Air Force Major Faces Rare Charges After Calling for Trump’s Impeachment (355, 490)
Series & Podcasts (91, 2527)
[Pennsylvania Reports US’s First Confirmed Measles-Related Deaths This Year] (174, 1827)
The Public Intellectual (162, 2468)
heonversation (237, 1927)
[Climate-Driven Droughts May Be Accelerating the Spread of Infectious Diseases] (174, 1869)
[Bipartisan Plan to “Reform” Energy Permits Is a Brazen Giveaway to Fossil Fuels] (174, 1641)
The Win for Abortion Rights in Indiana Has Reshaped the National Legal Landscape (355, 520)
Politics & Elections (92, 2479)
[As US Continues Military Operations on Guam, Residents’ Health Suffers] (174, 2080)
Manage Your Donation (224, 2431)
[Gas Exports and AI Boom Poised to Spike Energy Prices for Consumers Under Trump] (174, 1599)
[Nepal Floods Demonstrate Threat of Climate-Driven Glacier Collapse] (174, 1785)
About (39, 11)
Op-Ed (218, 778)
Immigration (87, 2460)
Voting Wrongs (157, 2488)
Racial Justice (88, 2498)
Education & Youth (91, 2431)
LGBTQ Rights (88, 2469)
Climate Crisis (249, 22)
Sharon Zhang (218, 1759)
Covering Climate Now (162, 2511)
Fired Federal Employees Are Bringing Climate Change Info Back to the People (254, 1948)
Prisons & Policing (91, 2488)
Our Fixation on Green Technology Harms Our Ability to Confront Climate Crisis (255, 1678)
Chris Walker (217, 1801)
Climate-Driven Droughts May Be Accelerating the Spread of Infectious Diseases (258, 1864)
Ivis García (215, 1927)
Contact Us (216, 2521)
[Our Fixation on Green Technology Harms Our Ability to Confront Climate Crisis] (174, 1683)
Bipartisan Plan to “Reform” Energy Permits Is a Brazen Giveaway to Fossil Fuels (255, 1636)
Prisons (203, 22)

....

INSTRUCTIONS FOR THE TASK:
Your answer must hold the line containing "[Our Fixation on" and all lines after it in the entries above, exactly, and nothing else.

WRITTEN ANSWER:
[Our Fixation on Green Technology Harms Our Ability to Confront Climate Crisis] (174, 1683)
Bipartisan Plan to “Reform” Energy Permits Is a Brazen Giveaway to Fossil Fuels (255, 1636)
Prisons (203, 22)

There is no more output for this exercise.